Me cabreo con mucha facilidad y soy de las que estampa cosas al suelo por pura rabia. No me gusta que la gente se meta de por medio en algo que no le incumbe y sobre todo soy realmente celosa, ya sea amorosamente como con amigos y es algo que no puedo controlar. No creo en lo que dice el futuro y no me intereso por averiguar que me va a ocurrir, porque vivir el día a día se me hace más interesante. Adoro a mi madre, aunque hay veces que desearía perderla de vista un rato, puede llegar a estar todo el día encima de mi y me cansa que me agobien. Tengo cambios de humor bastante repentinos y no sé por qué, tan pronto me viene la inspiración como me dan ganas de dejarlo todo. Soy completamente puntual y cuando tengo problemas, sé pensar mil formas de resolverlos. También se me da bien dar consejos a la gente y hacerles sonreír, muchos dicen que mis palabras llegan a sitios muy profundos del corazón y que les hago cambiar para mejor, tal vez sea un don o una simple faceta. Me encanta leer, pero no leo temas que no me interesen, me vuelven loca los libros de novelas románticas y de drama. Detesto a la gente que se cree superior, cuando en realidad son un par de matados de pueblo. Suelo estar bastante de bajón y si es necesario, pasarme horas y horas llorando por cosas absurdas. Soy bastante despistada y se me va la mente en seguida a mi mundo. Adoro dormir, pero en fines de semana se me va el sueño y entre semana no puedo levantarme de la cama. Soy muy remolona, dejo las cosas para el último momento y a veces soy realmente vaga. Soy alguien que necesita mucho el cariño de las personas pero sin que sea agobiante. Tengo pánico a las tormentas, a los rayos, y a los truenos y siempre me meto debajo de la cama porque me asustan. Uno de mis mayores miedos es entrar en el ascensor, pulsar el botón y que de repente se suelten los cables y se caiga al suelo. Soy muy pacífica y no me gustan las cosas ruidosas, ni situaciones comprometedoras. Diría que una de las mejores formas para relajarse es tumbarse en el césped un día soleado, y empezar a perder la noción del tiempo con un libro. Me gustan las pompas de jabón que salen cuando estás en la ducha y abres el gel y el ruido de la sopa cuando hierve. No me gusta el invierno, tampoco el verano, yo prefiero la primavera y el otoño.
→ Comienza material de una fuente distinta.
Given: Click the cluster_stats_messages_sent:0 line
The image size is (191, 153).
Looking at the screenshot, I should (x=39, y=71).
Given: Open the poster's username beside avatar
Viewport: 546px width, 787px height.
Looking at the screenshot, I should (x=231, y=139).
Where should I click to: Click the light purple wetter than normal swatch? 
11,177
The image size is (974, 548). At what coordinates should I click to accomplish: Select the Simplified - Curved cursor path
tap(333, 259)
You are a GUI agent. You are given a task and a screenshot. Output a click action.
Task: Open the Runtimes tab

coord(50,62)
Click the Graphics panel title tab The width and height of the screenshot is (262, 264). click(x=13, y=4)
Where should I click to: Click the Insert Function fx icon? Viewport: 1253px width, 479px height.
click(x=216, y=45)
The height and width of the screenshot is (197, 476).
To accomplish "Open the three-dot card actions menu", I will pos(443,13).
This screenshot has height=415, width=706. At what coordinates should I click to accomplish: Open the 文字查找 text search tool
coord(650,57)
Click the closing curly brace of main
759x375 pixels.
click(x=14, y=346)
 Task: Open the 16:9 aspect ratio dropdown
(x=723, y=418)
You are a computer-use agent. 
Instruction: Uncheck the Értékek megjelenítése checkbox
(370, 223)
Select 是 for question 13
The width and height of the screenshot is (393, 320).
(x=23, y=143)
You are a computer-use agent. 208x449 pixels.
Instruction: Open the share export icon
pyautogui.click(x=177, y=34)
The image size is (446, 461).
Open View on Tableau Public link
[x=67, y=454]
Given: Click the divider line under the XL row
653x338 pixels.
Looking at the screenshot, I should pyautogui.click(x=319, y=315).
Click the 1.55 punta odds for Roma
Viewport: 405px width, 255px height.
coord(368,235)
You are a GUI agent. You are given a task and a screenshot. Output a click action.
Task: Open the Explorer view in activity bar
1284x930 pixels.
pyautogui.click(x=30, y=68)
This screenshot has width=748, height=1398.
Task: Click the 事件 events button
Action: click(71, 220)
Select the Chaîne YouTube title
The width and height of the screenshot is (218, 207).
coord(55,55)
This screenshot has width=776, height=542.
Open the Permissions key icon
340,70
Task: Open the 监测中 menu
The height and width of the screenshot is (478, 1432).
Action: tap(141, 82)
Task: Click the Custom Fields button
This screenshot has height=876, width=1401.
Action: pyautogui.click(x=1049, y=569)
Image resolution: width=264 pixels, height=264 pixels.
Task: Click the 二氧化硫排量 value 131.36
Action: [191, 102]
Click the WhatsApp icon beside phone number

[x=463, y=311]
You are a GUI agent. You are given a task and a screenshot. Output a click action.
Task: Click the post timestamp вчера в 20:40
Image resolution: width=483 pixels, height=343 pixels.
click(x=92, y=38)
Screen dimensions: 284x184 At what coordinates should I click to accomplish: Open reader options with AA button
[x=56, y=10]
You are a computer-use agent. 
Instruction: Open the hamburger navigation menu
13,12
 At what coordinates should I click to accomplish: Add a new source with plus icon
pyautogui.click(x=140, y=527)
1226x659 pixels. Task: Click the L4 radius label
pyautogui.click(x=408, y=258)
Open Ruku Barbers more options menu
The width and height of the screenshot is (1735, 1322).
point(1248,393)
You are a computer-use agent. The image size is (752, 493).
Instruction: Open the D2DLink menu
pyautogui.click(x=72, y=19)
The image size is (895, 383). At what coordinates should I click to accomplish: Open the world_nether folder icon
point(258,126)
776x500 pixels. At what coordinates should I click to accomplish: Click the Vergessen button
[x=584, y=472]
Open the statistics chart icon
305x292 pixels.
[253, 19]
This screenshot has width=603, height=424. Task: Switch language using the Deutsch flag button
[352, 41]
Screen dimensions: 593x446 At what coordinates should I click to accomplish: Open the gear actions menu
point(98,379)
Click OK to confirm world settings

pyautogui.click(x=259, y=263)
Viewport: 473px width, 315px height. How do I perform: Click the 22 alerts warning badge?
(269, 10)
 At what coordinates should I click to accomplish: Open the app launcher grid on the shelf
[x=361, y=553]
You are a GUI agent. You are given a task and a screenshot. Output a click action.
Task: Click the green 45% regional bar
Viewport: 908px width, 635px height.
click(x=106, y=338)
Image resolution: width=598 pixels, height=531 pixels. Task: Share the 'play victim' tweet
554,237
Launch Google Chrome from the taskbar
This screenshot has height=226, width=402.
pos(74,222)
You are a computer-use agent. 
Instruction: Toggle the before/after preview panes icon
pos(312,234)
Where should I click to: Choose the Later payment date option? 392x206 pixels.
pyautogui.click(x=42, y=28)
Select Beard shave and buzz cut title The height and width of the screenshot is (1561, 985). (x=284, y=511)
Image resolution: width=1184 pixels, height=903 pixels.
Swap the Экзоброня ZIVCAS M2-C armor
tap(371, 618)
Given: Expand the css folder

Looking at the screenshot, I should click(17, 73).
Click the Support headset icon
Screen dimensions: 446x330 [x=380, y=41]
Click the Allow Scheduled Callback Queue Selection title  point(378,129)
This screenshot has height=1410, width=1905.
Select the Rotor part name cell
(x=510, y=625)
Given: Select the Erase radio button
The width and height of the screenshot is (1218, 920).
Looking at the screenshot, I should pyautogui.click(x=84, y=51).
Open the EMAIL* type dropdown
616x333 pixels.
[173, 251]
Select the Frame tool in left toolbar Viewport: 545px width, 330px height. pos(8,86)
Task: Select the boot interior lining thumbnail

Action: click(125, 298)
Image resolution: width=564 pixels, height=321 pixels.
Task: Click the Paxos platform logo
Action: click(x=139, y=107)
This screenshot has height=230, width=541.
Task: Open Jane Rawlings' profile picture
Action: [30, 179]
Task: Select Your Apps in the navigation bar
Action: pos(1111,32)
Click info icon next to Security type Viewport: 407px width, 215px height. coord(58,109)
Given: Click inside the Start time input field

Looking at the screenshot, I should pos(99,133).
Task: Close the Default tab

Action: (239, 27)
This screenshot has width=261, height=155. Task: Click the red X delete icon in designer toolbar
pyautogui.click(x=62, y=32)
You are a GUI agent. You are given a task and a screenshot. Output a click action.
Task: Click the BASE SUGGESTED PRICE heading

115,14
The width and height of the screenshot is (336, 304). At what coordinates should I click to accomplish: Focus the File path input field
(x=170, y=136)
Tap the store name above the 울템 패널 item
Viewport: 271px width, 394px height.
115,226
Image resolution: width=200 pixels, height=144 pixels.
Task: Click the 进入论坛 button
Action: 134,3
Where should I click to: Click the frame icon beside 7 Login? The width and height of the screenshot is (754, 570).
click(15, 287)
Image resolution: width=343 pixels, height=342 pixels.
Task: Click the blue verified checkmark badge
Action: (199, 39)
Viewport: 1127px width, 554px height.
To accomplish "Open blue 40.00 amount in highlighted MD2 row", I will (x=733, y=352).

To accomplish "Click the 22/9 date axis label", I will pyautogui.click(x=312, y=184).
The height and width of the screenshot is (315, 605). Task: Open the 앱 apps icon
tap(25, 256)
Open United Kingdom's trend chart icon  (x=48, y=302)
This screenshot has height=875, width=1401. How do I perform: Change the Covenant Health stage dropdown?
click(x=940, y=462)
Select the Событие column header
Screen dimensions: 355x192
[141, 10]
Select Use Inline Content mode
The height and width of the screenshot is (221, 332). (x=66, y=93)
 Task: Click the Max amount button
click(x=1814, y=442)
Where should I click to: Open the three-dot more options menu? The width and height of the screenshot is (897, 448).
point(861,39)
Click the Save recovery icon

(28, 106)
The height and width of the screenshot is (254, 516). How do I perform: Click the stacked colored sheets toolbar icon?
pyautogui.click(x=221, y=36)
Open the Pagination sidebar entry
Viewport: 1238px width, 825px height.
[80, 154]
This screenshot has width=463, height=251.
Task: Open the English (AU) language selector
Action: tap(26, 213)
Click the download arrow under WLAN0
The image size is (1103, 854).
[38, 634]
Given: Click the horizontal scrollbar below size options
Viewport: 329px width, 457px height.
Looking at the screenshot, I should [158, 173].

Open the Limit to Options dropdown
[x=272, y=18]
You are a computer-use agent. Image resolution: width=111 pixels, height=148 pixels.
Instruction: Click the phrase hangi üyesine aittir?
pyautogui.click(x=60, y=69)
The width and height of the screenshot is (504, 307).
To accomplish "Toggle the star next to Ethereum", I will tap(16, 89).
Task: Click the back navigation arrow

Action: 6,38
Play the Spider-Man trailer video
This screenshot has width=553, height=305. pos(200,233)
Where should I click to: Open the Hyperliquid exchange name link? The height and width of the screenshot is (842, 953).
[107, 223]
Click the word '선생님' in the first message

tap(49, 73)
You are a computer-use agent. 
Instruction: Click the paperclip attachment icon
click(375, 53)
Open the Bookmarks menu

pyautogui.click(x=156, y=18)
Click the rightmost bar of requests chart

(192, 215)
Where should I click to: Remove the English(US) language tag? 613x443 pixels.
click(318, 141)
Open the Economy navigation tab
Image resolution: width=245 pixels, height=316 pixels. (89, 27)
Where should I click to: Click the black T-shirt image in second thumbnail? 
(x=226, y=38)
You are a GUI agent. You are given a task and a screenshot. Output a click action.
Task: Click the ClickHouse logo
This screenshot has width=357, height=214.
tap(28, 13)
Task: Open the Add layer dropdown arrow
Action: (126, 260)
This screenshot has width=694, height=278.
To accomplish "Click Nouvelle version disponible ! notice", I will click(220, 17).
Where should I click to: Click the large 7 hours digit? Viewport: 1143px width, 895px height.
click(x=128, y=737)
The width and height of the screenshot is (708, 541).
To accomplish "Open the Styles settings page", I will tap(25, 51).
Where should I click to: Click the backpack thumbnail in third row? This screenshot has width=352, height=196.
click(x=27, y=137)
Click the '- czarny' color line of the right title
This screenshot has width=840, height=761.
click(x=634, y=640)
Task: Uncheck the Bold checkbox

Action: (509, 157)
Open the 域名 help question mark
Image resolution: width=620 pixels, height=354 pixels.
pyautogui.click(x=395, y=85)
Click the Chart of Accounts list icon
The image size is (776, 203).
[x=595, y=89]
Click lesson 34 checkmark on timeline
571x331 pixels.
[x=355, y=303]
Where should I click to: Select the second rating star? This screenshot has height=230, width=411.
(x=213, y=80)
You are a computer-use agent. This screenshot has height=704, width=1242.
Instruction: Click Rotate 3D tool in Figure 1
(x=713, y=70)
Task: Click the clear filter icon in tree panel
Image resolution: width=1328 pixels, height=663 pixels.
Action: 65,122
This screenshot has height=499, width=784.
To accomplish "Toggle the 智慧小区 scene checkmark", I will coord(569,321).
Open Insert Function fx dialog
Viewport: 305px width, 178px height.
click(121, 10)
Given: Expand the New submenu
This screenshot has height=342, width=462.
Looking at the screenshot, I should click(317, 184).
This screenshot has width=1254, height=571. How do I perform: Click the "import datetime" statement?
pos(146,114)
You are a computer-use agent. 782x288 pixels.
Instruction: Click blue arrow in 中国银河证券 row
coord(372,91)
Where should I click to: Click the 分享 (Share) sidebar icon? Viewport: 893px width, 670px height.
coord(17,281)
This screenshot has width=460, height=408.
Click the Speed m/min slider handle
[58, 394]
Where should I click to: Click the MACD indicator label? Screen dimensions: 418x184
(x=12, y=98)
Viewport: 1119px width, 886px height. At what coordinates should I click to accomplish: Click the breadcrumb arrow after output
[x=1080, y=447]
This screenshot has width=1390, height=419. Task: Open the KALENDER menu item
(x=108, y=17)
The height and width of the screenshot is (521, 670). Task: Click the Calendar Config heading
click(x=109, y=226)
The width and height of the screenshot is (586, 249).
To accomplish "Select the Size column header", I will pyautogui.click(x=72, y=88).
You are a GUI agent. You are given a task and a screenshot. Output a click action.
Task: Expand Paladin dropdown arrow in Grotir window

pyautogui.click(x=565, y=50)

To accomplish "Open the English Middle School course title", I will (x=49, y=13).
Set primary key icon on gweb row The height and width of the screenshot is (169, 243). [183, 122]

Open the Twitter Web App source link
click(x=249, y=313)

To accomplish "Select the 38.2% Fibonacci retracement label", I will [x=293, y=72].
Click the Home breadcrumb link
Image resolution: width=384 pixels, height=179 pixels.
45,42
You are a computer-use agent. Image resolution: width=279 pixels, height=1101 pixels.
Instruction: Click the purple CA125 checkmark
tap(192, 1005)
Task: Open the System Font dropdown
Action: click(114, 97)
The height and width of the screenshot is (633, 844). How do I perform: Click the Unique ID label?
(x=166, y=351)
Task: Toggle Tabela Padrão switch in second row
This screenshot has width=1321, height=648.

Me gusta saber los horóscopos de la gente y saber si pegan con el mío. Desconfío bastante de la gente, porque estoy harta de que me tomen por subnormal. Odio que me traten como si tuviera cinco años y que crean que soy tonta. Se me da bien escribir historias y hacer novelas, como también expresar lo que siento mediante palabras escritas.